Binance API update hints at stock perpetual contracts as exchanges eye TradFi markets

Binance has quietly moved a step closer toward offering stock-linked perpetual futures, according to a Dec. 11 update to the exchange’s derivatives API documentation.

The change log for USDⓈ-M futures added a new REST endpoint — POST /fapi/v1/stock/contract — designed for users to sign a “TradFi-Perps agreement contract,” typically required before trading traditional finance-linked perpetuals.

Binance has not formally announced the rollout of stock perpetual contracts, and it remains unclear when, or even if, the instrument will launch. Still, the inclusion of a dedicated stock-perps contract endpoint suggests infrastructure is being prepared behind the scenes.

The Block reached out to Binance for comment.

Why stock perpetuals matter

Stock perpetual contracts extend the crypto-native perp model — derivatives with no expiration dates and funding-rate mechanisms — into traditional equity markets. Instead of waiting for regulated stock markets to open, traders can take leveraged long or short positions on equities 24/7, with settlement typically in stablecoins like USDT.

For offshore crypto venues, the appeal appears obvious: equities represent a multi-trillion-dollar asset class, and offering round-the-clock access creates a product unavailable in traditional brokerage channels.

As for crypto traders, these contracts provide a frictionless way to express macro views, hedge portfolios, or speculate on single-stock names without interacting with traditional brokers.

The model remains niche, and regulatory uncertainty limits adoption, but exchanges have begun building the plumbing as tokenized stock exposure accelerates.

Industry momentum

Binance’s quiet API move lands amid a broader shift toward real-world-asset derivatives across both centralized and decentralized platforms.

Crypto exchanges like Bybit and Kraken have rolled out tokenized stock products, tapping providers like Backed Finance to offer onchain exposure to these traditional financial instruments.

In July, Coinbase also expanded its U.S. derivatives offering through CFTC-regulated nano futures for bitcoin and ether. While not yet tied to equities, Coinbase executives argued that the launch could lay the groundwork for a more complete derivatives suite — including markets that more closely mirror traditional finance.

On the decentralized side, Ostium, a protocol backed by General Catalyst and Jump Crypto, has emerged as an RWA-perp specialist.
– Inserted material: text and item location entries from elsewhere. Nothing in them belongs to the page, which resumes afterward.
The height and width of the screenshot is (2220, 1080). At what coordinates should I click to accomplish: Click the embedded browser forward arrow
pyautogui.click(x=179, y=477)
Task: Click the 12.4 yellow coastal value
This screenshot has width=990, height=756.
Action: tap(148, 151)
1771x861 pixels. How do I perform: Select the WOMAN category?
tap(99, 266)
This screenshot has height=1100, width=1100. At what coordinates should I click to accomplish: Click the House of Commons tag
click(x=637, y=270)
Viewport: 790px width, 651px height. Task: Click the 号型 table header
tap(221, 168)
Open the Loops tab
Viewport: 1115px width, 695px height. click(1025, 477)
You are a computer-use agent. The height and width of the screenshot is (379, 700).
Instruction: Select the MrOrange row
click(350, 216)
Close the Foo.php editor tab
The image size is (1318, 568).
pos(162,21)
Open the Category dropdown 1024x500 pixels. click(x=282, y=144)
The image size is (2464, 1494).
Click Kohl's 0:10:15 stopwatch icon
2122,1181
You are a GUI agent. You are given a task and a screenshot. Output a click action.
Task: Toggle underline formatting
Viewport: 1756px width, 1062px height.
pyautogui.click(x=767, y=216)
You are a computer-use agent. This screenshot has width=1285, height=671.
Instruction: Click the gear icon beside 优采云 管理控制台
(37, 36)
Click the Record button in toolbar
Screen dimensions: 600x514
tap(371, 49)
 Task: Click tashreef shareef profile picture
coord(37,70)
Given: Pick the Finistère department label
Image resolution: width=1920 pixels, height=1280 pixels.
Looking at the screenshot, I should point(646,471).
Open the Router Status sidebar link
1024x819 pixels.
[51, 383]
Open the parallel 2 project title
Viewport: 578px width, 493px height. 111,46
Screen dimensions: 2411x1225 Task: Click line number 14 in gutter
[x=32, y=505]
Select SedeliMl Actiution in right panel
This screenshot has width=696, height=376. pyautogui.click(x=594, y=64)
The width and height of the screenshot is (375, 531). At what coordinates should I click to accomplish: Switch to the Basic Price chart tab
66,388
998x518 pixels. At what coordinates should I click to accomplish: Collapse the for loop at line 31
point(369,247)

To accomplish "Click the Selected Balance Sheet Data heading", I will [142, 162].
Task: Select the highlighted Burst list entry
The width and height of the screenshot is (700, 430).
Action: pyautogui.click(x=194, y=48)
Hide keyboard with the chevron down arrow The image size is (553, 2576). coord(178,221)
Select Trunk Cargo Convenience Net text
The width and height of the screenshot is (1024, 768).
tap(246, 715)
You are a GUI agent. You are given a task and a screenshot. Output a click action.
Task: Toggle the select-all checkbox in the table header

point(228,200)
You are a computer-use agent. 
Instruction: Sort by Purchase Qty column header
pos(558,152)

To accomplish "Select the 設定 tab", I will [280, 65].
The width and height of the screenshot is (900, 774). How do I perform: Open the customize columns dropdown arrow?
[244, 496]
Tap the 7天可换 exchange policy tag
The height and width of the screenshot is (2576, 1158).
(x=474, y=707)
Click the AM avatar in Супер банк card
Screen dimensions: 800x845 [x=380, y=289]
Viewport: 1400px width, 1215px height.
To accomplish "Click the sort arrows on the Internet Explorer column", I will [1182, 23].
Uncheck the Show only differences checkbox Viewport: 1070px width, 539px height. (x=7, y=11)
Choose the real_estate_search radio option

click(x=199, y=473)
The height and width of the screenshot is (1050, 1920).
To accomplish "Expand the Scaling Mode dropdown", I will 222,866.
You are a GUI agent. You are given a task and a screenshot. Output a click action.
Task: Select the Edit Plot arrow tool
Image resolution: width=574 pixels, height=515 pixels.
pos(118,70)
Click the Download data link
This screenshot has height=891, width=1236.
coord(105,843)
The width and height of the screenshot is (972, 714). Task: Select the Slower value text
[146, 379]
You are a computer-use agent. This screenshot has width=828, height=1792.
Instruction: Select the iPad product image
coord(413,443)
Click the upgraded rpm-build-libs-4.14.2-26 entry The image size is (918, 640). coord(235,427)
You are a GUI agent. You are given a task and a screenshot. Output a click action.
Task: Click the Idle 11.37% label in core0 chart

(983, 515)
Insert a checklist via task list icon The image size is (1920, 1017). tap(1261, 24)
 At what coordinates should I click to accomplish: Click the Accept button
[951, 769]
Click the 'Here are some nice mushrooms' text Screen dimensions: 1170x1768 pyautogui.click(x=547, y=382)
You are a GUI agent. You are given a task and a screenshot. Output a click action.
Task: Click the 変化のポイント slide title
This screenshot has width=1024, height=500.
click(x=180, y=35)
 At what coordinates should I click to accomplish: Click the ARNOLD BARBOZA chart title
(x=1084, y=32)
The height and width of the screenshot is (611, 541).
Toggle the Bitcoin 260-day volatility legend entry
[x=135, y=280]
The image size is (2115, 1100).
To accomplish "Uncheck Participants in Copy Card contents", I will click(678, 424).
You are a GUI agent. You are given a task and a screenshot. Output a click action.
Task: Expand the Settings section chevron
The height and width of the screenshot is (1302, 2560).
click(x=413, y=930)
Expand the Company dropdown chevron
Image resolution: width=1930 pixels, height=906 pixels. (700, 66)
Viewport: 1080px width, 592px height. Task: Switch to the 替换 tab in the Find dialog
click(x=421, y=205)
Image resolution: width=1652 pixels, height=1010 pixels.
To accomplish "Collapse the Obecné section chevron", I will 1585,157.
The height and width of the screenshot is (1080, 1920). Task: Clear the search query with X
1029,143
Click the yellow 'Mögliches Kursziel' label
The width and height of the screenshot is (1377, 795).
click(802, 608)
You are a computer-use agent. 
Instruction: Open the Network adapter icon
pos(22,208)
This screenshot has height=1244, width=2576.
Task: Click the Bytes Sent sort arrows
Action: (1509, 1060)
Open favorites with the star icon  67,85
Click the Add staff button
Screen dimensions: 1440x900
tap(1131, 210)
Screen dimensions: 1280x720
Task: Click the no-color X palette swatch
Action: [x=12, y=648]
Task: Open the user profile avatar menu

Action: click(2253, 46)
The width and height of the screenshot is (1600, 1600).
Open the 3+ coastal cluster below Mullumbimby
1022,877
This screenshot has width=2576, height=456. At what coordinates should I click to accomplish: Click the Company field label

The platform offers 24/7 perpetuals linked to equities, metals, and energy markets. Since 2023, the platform founded by Harvard alumni has raised about $27.8 million from investors.

Tokenized stock access has also gained traction across offshore exchanges this year, with DeFi platforms such as Hyperliquid, Lighter, and smaller derivatives venues rolling out equity-themed or synthetic stock markets. Growing demand has also attracted venture capitalist allocations to decentralized venues, as trading activity surged in 2025, topping $1 trillion in October and November, according to The Block’s data.